I am attempting to learn from a textbook that has the following question:
The boundary-value problem $$ y'' = 4(y-x), \qquad 0 \leq x \leq 1, \qquad y(0)=0, \, \, \, y(1)=2 $$ has the solution $y(x) = e^2(e^4 -1)^{-1} (e^{2x}-e^{-2x})+x$. Use the linear shooting method to approximate the solution, and compare the results to the actual solution. Also, $h = \frac{1}{2}$.
This is not mentioned in the question itself, but by looking at the solution, I believe the solution wants us to give the numerical approximation of $y(0.5)$. Thank you.
So I'm mostly just focusing on the "approximate the solution" section. I've read so many textbooks but I just can't get my head around it, so I'm having to ask on here. I see that you make an initial approximation $y'(a) = \lambda$. And then you use a linear equation in the form:
$$\lambda = \frac{\beta - y_o(b)}{z(b)}$$ to determine $\lambda$.
I also think we can use:
$$y_\lambda(x) = y_0(x) + \lambda z(x)$$
I also know you get two equations. I have done it in this manner:
$$y'(x) = z(x)$$ $$z'(x) = 4y(x)-4x$$
And we then want to find $y_0(x)$ and $z(x)$ I think?. Using Euler's or Runge-Kutta or something? Let us use Runge-Kutta 4 for the sake of this post.
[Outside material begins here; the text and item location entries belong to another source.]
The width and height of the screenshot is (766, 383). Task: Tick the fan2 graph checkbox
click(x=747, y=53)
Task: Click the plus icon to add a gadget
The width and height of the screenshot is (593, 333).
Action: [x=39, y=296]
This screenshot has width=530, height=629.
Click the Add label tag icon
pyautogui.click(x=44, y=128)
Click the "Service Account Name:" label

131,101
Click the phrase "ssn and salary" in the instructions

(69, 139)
Any help is appreciated. I'm also stuck on the non-linear version, but I'm just going to try and get my head around the linear version for now... I also know this isn't the best written question, sorry. I'm just very lost.
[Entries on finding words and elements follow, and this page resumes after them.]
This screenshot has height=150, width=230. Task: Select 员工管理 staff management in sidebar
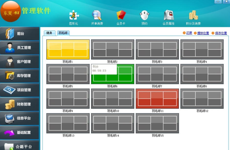click(x=20, y=48)
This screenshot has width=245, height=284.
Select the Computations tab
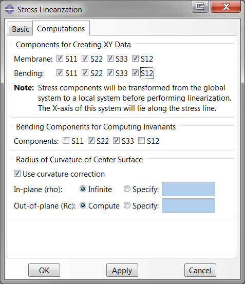click(61, 29)
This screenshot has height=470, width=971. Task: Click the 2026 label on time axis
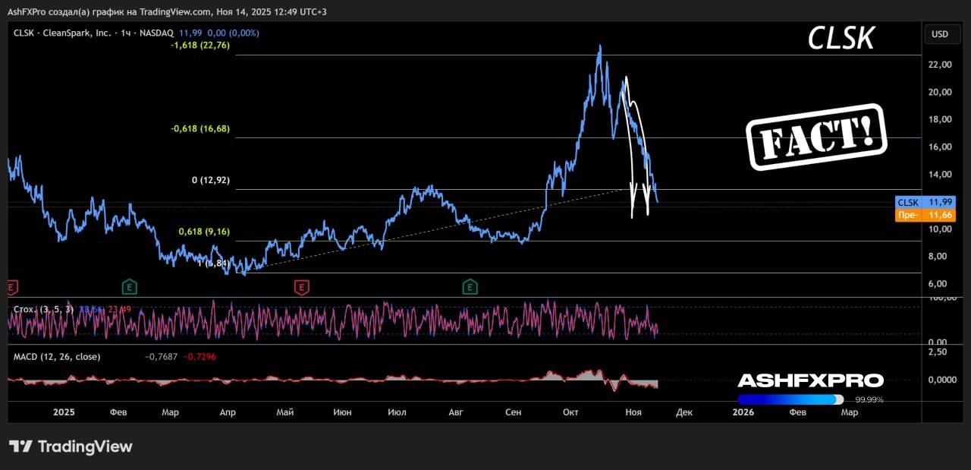(x=743, y=412)
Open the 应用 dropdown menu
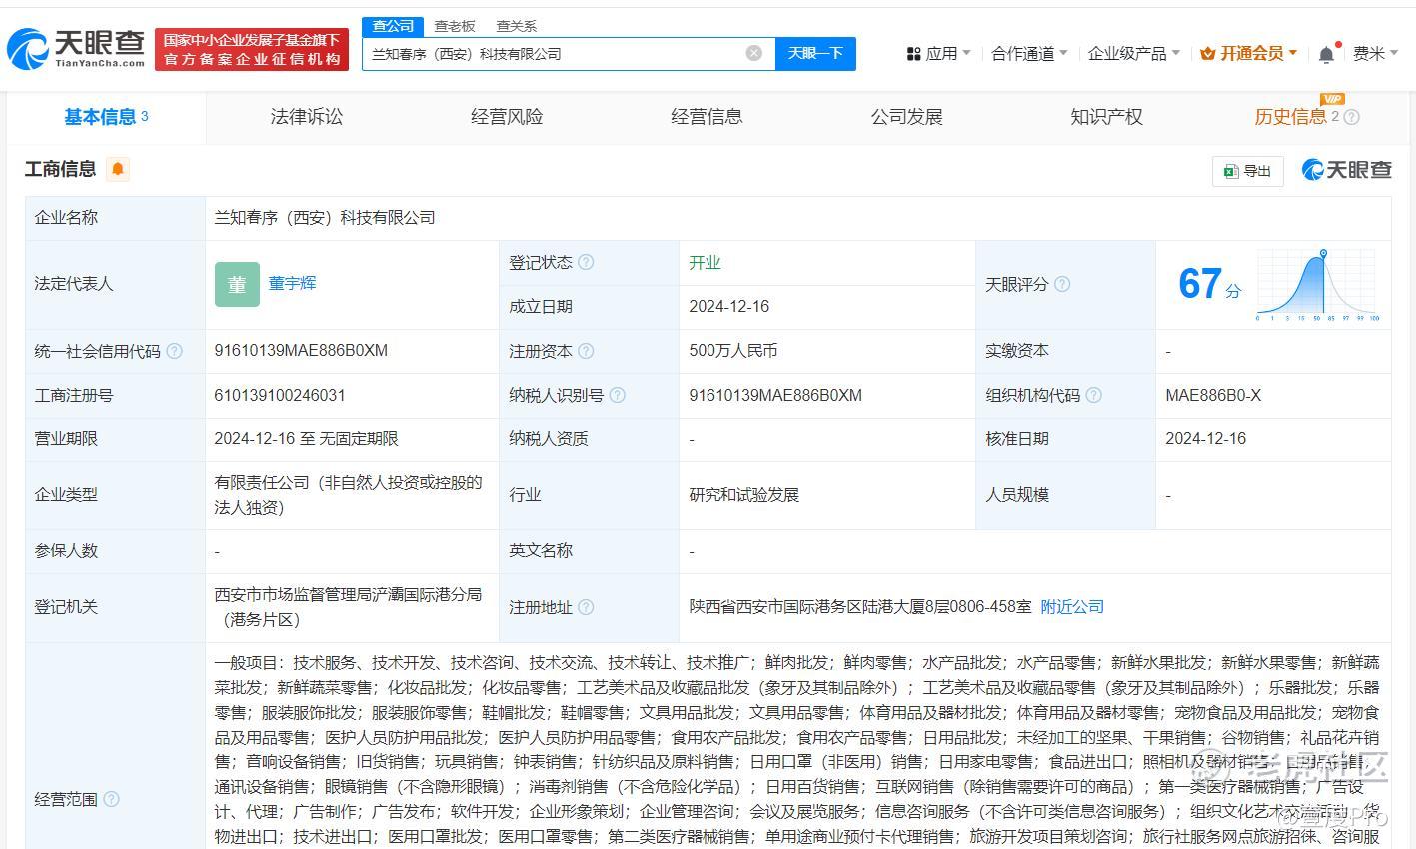This screenshot has height=849, width=1416. coord(938,54)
Edit: As nobody has gotten the answer yet it seems, I thought I would post it. The textbook answer is: "0.82432432" as the approximation. Anybody know how to get that result? Thank you.
The value of $y'(a)$ depends on the method you use and the step size. However, because your system is linear, solving for $y'(a)$ is just a single step linear interpolation/extrapolation. Alternatively, you can keep track of $y'(a)$ during your iterations (since the DE is linear, every step of the approximate solution is going to look like $y=y_0+y'(a)y_1$) and solve for $y'(a)$ at the end.
First, convert your second-order equation to a first-order equation: $$ \begin{pmatrix}y\\y'\end{pmatrix}' =\begin{pmatrix}y'\\4(y-x)\end{pmatrix} $$
For example, if you use Euler's method with step size $h=1$, using $y(0)=0$ and $y_{approx}'(1)=\lambda$ $$ \begin{pmatrix} y_{approx}(x=1)\\y'_{approx}(x=1) \end{pmatrix}= \begin{pmatrix} 0\\\lambda \end{pmatrix}+ \begin{pmatrix} \lambda\\0 \end{pmatrix} $$ So $\lambda_1=0$ this scheme gives $y_{approx}(1;\lambda_1)=0$ and for $\lambda_2=10$ (say) we have $y_{approx}(1;\lambda_2)=10$. A linear interpolation gives the next candidate $$ \lambda=\frac{y(1)-y_{approx}(1;\lambda_1)}{y_{approx}(1;\lambda_2)-y_{approx}(1;\lambda_1)}=2,$$ and of course you find $y_{approx}(1;\lambda=2)=2$.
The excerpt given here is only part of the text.